Hi there, I’ve been going through the NVIDIA CUDA programming guide, best practices guide, and the forum trying to find out how to allocate a 3d array and get to access it using indecies just like in c++ (array[i][j][k]), that’s because I have a 6000 lines of code that I’ve converted from matlab to c++, and now I have to get it working on the GPU (EVGA GeForce GTX 285), 99% of the code is loops around 3d arrays, here is an example:

for( k=P1;k<=KP;k++)

for ( j=P1;j<=JP;j++)

for ( i=3;i<=I_1;i++){

Hx[i][j][k]=dax[i][j][k]*Hx[i][j][k]+
dx1[i][j][k]*(Ey[i][j][k+1]-Ey[i][j][k]-

Ez[i][j+1][k]+Ez[i][j][k])+

db2x[i][j][k]

*(Ey[i][j][k+2]-Ey[i][j][k-1]-*

Ez[i][j+2][k]+Ez[i][j-1][k])+

dx3[i][j][k](Ey[i][j+1][k+2]+Ey[i][j-1][k+2]+

Ez[i][j+2][k]+Ez[i][j-1][k])+

dx3[i][j][k]

Ey[i+1][j][k+2]+Ey[i-1][j][k+2]-

Ey[i][j+1][k-1]-Ey[i][j-1][k-1]-

Ey[i+1][j][k-1]-Ey[i-1][j][k-1]-

Ez[i+1][j+2][k]-Ez[i-1][j+2][k]-

Ez[i][j+2][k+1]-Ez[i][j+2][k-1]+

Ez[i+1][j-1][k]+Ez[i-1][j-1][k]+

Ez[i][j-1][k+1]+Ez[i][j-1][k-1])+

dx4[i][j][k]*(Ey[i+1][j+1][k+2]+Ey[i-1][j+1][k+2]+

Ez[i+1][j-1][k-1]+Ez[i-1][j-1][k-1]);

} ///////////////////////////////////////

I have like 500 loops in this fashion, I am very confused, I don’t know If I should use cuda arrays (which are fetched only by using textures as I read in the guide, while my arrays are read/write arrays), or use cudaMalloc (which I think will fail when copying from the host since I’ll be copying pointers!)
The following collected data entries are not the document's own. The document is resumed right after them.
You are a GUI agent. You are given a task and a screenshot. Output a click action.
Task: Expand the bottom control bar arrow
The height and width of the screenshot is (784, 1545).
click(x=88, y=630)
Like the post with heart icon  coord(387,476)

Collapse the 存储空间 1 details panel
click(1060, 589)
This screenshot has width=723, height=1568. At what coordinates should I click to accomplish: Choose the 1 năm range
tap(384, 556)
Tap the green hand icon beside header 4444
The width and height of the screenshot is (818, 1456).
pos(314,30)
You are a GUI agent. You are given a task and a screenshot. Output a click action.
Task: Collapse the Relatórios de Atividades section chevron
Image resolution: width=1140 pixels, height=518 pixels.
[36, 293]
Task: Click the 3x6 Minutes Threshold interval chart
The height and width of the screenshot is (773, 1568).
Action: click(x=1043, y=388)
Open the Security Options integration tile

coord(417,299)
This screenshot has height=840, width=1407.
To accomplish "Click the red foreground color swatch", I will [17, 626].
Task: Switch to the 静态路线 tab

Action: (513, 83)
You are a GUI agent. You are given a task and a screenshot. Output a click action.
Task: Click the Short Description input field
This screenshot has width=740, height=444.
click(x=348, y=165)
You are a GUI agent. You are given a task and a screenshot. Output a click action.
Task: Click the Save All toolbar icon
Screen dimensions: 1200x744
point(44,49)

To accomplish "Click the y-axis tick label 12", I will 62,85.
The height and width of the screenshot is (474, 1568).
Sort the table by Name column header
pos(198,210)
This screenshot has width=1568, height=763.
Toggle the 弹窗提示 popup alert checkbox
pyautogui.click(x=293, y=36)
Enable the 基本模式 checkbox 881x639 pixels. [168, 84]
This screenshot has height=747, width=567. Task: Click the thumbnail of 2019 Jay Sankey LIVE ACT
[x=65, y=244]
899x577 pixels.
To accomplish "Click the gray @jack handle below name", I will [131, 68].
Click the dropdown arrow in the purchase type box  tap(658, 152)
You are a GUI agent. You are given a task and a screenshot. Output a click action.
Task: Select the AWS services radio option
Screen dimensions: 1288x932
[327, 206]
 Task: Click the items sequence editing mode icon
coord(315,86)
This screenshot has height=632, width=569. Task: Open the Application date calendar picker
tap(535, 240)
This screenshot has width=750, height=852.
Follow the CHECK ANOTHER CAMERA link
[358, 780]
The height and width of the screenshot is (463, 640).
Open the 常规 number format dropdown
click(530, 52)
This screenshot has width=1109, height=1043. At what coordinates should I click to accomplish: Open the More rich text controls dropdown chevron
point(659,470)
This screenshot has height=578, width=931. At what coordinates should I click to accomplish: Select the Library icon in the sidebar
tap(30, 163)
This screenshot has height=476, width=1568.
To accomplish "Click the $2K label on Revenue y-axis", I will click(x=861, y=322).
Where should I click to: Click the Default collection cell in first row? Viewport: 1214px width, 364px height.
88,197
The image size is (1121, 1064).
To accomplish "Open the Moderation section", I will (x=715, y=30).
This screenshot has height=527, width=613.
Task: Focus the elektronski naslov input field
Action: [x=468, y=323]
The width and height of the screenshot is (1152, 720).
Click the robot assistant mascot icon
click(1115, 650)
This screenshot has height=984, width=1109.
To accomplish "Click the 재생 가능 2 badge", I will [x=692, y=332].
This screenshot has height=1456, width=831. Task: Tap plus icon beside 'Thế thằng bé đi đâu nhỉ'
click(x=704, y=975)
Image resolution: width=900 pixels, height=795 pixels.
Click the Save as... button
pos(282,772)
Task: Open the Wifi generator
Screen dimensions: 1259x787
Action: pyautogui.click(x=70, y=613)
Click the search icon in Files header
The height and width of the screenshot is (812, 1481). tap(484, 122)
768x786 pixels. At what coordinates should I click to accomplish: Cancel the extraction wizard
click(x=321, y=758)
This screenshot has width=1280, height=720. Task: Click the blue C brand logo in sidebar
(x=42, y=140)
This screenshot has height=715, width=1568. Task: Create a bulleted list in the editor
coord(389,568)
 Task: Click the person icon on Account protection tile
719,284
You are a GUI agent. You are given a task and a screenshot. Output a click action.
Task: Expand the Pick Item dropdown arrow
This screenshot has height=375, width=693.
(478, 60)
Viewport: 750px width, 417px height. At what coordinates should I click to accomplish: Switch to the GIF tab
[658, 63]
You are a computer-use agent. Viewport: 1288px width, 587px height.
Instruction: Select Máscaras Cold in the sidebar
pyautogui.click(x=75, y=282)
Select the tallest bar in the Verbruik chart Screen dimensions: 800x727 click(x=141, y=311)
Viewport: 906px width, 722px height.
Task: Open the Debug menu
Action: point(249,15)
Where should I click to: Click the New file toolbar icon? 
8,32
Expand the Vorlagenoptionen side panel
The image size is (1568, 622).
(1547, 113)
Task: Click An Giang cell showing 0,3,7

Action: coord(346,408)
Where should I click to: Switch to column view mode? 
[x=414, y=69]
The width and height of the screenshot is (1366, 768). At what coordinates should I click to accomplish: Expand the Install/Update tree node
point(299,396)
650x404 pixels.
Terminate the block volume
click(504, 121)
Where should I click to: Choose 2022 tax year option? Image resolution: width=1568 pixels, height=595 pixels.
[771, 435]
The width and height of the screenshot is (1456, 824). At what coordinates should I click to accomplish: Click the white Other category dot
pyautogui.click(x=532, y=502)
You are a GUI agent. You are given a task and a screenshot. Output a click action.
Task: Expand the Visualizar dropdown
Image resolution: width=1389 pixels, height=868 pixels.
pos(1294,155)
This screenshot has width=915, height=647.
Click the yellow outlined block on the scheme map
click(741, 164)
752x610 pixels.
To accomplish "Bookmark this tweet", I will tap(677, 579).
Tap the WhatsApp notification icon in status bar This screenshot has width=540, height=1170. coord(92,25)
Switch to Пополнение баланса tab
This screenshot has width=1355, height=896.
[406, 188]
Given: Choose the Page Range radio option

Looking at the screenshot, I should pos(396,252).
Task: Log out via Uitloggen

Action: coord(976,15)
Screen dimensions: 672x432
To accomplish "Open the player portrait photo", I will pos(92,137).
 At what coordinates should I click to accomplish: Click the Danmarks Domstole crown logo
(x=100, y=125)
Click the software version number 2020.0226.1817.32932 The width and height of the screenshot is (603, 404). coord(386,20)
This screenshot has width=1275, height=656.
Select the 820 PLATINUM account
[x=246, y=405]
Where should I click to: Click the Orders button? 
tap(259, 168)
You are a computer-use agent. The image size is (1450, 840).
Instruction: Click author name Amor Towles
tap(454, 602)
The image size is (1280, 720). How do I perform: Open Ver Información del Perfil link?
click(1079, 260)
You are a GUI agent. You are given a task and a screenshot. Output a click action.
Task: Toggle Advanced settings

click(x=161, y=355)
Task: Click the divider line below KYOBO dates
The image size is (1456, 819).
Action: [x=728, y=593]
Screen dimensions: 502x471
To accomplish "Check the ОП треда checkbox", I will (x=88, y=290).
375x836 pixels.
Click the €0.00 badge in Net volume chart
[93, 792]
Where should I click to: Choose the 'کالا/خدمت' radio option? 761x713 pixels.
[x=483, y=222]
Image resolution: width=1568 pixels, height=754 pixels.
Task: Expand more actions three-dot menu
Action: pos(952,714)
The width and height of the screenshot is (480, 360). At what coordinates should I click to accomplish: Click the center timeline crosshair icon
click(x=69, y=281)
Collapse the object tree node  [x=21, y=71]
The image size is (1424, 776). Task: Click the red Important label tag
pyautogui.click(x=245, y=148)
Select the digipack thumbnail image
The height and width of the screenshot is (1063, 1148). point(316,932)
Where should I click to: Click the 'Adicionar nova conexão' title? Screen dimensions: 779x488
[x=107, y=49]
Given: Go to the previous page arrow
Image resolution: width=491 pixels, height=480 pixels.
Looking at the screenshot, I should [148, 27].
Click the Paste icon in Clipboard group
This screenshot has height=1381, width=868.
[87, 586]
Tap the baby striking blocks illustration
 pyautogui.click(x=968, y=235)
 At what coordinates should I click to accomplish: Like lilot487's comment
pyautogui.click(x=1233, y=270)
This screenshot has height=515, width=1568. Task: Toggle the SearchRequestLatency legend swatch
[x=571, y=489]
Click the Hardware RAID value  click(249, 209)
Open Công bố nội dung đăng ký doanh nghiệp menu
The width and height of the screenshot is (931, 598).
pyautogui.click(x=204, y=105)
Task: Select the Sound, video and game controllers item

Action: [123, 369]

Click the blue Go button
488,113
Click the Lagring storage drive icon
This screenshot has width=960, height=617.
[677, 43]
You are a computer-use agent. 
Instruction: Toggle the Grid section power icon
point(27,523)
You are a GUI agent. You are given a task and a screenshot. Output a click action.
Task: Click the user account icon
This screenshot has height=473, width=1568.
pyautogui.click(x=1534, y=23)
This is the function I used to allocate and initialize the arrays in c++, which I think can’t be done on CUDA unless I do it directly on the GPU (i.e. don’t allocate on the host then copy to the GPU), but I dont know if this can be done.

void Malloc3dVal (float ***arr3d,int x,int y,int z, float val){

```
int i,j,k;
if(arr3d==NULL){
cout<<"Memory allocation failed. Exiting...."<<endl;
return;
}
for( i=0; i<x; i++ )
{
arr3d[ i ] = (float **)malloc(y* sizeof (**arr3d));/* Allocate 'y' number of pointers to int */
if(arr3d[i]==NULL){/*Validate malloc's success/failure using the return value*/
cout<<"Memory allocation failed. Exiting...."<<endl;
return;
}
for( j=0; j<y; j++)
{
arr3d[ i ][ j ]= (float *)malloc(z* sizeof (***arr3d));/* Allocate 'z' number of ints */
if(arr3d[ i ][ j ]==NULL){ /*Validate malloc's success/failure using the return value*/
cout<<"Memory allocation failed. Exiting...."<<endl;
return;
}
for( k=0; k<z;k++){
arr3d[i][j][k]=val;
}
}
}
```

}

////////////////////////////////////////////////////////////////

Or maybe I should convert all 3d to big 1d arrays and do some index calculation (which means I have to edit the whole 6000 lines again).

Another issue is that as mentioned above I have almost 500 loops, they depend on each other, but each iteration in a loop is independent from the previous one, should I make 500 kernels!!! each loop is different than the other, I mean I can’t make a kernel that can replace many loops!!

Help is highly appreciated, Thank you all in advance

note: I am still waiting for the GPU to arrive by the DHL, that’s why i couldn’t try the options myself, plus it may arrive by next monday, and my boss wants me to get working on the code till then. I tried to install the CUDA driver to use the emulator but it gave me an error.